EXERCISE PROMPT
Which lines make up the answer? Those from the line with "This screenshot has height=748, width=1568." through the end of the data; reproduce them exactly.

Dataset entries
━━━━━━━━━━━━━━━━━━━━━━━━━━━━━━

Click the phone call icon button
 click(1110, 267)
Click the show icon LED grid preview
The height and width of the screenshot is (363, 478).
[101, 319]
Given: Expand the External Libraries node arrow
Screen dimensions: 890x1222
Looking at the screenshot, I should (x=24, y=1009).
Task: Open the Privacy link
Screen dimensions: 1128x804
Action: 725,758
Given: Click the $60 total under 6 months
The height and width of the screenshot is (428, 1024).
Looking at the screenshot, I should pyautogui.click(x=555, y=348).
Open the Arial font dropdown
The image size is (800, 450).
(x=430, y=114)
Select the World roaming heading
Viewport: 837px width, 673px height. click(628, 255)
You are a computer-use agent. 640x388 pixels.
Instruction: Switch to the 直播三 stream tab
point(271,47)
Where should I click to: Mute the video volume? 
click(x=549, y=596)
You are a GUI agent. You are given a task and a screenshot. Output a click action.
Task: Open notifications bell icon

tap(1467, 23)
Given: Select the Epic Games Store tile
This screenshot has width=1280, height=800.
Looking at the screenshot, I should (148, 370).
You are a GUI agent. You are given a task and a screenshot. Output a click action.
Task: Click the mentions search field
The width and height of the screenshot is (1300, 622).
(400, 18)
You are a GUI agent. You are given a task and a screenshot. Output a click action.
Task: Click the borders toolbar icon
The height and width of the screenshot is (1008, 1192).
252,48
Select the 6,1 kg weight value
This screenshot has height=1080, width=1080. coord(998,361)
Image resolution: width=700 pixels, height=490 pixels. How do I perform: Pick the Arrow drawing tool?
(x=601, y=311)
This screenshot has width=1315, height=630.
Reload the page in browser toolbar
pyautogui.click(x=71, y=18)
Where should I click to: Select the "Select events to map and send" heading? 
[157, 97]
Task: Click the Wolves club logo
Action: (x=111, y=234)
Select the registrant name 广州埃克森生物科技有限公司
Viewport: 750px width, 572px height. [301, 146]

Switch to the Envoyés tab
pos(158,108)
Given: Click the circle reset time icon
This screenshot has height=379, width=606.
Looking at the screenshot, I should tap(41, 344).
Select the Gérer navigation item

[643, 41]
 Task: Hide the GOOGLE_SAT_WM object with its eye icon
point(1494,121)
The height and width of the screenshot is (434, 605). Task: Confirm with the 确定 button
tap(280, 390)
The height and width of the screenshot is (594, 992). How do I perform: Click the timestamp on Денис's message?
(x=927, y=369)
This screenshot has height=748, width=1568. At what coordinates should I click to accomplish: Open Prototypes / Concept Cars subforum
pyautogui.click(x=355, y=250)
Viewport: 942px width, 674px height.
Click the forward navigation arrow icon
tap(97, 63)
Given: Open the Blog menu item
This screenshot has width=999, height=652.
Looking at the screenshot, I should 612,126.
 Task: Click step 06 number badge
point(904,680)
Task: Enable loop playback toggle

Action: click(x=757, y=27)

━━━━━━━━━━━━━━━━━━━━━━━━━━━━━━

OUTPUT OF THE EXERCISE
This screenshot has height=748, width=1568. At what coordinates should I click to accomplish: Open Prototypes / Concept Cars subforum
pyautogui.click(x=355, y=250)
Viewport: 942px width, 674px height.
Click the forward navigation arrow icon
tap(97, 63)
Given: Open the Blog menu item
This screenshot has width=999, height=652.
Looking at the screenshot, I should 612,126.
 Task: Click step 06 number badge
point(904,680)
Task: Enable loop playback toggle

Action: click(x=757, y=27)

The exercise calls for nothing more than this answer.